Hi Matt,

On Thu, Dec 8, 2011 at 8:55 PM, Matt Kundert
<[email protected]> wrote:
>
> Why did Rorty write a paper, in 1986, called "Beyond Realism and 
> Anti-Realism"?  Why did he write in 1991 that "Philosophers in the 
> English-speaking world seem fated to end the century discussing the same 
> topic -- realism -- which they were discussing in 1900. ... Nowadays the 
> opposite of realism is called, simply, 'antirealism'" and then go on to say 
> that "Dummett turned away from the 'therapeutic' conception of philosophy 
> familiar to Wittgenstein's Philosophical Investigations, and from such 
> earlier books as James's Pragmatism and Dewey's Reconstruction in Philosophy" 
> ?

Steve:
I wasn't able to find Rorty's paper on the internet.

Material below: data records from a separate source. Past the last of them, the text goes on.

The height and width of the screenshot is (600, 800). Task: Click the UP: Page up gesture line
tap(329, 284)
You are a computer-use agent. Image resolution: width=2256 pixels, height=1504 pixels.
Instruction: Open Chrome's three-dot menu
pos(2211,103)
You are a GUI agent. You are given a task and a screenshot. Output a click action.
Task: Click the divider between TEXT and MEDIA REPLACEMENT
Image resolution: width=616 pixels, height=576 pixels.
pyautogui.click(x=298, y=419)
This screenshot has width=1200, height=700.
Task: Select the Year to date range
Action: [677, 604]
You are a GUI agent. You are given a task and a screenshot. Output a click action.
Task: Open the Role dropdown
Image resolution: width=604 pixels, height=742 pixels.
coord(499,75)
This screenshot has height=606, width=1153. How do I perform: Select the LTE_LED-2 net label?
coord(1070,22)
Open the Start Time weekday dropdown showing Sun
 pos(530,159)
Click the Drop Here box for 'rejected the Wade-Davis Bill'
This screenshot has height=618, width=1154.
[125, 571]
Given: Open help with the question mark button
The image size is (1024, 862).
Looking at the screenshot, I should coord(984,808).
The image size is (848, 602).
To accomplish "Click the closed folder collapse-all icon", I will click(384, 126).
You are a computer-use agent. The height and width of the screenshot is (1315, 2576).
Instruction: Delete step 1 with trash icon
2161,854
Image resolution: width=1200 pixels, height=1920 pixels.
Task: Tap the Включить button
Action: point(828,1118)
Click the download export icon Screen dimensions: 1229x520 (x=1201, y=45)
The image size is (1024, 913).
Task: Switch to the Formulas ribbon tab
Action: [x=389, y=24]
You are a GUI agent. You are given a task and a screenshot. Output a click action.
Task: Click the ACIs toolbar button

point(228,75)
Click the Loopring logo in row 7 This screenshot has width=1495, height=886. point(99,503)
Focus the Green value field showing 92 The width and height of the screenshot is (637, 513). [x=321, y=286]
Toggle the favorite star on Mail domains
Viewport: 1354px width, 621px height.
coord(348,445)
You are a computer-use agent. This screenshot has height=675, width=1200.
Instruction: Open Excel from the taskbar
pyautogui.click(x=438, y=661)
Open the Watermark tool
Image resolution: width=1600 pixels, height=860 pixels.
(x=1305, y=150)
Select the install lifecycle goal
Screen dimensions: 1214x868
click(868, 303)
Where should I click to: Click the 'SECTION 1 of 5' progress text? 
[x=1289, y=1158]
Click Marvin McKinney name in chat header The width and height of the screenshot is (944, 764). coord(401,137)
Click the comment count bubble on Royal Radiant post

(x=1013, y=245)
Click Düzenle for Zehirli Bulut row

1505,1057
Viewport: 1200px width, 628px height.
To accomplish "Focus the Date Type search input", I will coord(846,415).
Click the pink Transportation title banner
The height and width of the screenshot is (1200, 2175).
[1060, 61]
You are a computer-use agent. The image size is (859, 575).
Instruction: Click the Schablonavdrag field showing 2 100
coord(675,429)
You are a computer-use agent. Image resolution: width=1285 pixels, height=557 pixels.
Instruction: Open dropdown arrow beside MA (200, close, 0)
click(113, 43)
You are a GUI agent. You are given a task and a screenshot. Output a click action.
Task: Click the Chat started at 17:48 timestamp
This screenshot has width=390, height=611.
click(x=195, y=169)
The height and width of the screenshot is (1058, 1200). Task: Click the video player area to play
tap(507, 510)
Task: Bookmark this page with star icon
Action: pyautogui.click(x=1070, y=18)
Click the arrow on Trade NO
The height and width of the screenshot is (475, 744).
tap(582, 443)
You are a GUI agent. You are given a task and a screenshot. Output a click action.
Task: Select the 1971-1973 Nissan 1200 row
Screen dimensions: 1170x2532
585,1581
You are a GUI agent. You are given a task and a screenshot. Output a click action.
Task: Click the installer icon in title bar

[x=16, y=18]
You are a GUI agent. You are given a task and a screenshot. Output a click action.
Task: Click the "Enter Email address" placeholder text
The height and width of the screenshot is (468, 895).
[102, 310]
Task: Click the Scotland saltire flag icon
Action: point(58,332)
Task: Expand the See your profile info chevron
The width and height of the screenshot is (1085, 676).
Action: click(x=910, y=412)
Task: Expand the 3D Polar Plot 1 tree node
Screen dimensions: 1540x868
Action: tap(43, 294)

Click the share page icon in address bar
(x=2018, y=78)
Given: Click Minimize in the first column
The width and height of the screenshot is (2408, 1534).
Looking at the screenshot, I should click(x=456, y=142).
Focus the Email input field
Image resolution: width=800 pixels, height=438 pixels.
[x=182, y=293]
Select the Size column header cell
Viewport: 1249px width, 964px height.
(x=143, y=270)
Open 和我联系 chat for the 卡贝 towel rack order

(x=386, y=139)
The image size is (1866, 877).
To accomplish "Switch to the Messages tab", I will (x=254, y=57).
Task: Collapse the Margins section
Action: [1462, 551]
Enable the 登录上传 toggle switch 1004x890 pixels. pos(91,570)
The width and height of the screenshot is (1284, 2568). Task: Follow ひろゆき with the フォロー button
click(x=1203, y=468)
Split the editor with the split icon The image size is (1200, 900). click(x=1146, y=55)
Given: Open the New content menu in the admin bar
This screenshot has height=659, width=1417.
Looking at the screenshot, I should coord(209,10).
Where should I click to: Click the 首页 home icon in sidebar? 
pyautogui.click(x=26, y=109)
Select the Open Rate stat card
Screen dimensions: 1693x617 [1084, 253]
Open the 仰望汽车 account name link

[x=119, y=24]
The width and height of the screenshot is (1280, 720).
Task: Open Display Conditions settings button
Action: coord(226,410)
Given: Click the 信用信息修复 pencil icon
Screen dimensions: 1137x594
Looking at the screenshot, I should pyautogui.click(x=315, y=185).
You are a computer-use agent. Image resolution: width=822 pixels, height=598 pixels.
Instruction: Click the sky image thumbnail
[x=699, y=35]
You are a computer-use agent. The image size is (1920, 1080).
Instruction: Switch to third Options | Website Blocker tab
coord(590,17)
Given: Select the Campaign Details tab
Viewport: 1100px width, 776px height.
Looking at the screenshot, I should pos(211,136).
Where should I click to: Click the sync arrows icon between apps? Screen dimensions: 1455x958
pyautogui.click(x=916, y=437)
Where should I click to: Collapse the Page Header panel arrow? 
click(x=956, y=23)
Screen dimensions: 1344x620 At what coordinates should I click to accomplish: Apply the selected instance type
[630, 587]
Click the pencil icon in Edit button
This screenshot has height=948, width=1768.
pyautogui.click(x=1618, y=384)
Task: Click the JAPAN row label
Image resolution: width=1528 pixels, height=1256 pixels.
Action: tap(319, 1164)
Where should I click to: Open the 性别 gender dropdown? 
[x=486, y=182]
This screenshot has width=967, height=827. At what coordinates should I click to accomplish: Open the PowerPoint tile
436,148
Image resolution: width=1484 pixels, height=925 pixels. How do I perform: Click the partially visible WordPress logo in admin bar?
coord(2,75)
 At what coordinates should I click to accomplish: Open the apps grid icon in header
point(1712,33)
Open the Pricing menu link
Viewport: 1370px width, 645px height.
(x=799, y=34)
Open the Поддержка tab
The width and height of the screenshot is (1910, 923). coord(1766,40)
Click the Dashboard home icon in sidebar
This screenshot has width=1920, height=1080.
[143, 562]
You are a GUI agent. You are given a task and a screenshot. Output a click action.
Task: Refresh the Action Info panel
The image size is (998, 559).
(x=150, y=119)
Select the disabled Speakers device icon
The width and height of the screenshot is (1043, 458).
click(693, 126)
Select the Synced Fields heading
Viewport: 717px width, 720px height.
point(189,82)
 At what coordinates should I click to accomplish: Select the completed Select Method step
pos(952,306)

Would you say
that my response to Ham (below) was consistent with Rorty's view on
the pragmatist's take on the issue?

Best,
Steve

Steve previously:
It isn't meant as a pejorative term for idealism so much as a broader
term for positions (including idealism) that deny the existence of an
objective reality. Pragmatists and MOQers don't affirm the existence
of objective reality. But the anti-realist's denials sound like a
_realistic_ denials to us. (Would anti-realists have us think that it
is objectively true that objectivity is an illusion?) So pragmatists
are neither realists in affirming the existence of objective reality
nor anti-realists in denying the existence of objective reality. We
are anti-anti-realists.

Behaving as though there is an objective reality has born much fruit
for scientists, and therefore it is good to believe that there is a
world that is not mind-dependent for certain purposes such as
predicting and controlling things, but we don't hold the existence of
objective reality as a metaphysical certainty that must be regarded as
true for ALL possible purposes. (That belief seems to have reached its
limit even for scientific purposes.) And we don't take objective
reality as a _basis_ for developing a system of thought or as an axiom
to which all our ideas must adhere.

Our descriptions of reality are always descriptions made for a
purpose. When the realist or anti-realist asks, do you affirm or deny
the existence of objective reality?, what is desired is not a
description made in relation to particular purposes but a
practice-transcending description. We have no practice-transcending
descriptions to offer. We aren't denying that reality is objectively
real. We just can't make any sense of the notion of descriptions of
reality that are objective in the sense of being true without regard
to human practice when we take the meaning for words like "true" and
all others words as having meaning only in relation to practice.